- TASK BRIEF
Each line of the records below that holds "computer" should be returned.

Data records:
○ ○ ○ ○ ○
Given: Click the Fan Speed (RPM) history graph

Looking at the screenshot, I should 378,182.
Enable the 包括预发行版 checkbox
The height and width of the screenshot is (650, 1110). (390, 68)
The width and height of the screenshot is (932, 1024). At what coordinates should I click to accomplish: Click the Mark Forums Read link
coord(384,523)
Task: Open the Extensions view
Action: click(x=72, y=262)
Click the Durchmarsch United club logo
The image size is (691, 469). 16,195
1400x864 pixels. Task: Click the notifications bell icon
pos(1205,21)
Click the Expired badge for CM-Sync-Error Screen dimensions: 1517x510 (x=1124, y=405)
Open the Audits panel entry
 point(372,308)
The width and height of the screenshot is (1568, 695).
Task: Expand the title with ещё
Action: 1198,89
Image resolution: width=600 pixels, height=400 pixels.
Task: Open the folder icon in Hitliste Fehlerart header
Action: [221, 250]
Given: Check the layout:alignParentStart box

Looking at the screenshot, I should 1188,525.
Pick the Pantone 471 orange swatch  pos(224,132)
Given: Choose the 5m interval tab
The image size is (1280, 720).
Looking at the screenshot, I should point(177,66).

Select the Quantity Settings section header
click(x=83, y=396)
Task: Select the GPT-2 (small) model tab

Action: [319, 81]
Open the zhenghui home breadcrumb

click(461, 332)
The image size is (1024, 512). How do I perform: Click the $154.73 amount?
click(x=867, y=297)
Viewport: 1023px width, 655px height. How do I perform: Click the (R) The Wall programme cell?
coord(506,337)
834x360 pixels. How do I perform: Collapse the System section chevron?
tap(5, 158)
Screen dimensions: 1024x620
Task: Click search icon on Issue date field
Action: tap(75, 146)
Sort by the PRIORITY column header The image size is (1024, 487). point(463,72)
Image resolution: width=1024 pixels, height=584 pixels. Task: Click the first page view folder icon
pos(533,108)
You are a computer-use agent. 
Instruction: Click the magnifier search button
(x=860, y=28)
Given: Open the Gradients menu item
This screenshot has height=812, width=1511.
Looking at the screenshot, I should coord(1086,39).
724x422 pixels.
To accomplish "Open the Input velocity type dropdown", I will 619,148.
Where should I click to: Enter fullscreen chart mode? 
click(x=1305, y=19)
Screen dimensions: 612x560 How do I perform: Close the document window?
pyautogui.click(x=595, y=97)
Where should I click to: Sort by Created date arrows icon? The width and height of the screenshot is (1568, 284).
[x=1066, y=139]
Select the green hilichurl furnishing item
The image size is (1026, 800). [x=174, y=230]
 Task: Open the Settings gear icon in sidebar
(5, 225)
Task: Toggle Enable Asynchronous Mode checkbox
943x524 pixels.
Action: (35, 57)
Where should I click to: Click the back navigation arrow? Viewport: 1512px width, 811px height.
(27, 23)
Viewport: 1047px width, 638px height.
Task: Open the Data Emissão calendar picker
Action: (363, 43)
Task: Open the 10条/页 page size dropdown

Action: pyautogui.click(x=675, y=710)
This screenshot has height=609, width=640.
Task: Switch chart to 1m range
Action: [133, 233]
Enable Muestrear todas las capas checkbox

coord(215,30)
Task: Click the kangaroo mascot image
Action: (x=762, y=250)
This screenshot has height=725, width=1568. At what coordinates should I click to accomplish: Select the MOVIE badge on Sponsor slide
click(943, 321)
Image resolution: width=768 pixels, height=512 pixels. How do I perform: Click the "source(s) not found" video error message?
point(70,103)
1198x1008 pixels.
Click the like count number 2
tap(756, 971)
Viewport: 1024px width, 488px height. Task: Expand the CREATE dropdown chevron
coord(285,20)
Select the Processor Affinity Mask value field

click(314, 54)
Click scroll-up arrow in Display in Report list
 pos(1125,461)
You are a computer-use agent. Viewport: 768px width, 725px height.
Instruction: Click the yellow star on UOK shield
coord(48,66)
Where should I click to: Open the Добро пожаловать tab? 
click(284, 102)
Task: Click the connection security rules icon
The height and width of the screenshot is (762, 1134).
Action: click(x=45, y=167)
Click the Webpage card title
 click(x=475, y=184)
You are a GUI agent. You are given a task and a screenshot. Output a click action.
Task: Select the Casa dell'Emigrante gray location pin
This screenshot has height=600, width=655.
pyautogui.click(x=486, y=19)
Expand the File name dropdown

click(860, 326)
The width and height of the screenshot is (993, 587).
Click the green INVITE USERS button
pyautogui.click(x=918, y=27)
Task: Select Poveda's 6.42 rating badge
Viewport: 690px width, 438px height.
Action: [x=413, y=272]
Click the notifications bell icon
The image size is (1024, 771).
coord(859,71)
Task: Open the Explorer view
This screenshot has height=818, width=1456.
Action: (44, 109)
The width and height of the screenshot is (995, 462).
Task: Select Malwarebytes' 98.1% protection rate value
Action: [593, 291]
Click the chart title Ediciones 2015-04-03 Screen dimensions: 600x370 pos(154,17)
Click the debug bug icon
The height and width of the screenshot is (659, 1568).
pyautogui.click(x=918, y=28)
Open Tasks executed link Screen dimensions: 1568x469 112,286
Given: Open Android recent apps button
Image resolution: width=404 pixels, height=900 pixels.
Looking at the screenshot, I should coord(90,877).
○ ○ ○ ○ ○
- OUTPUT OF THE TASK
You are a computer-use agent. 
You are a computer-use agent. Viewport: 768px width, 725px height.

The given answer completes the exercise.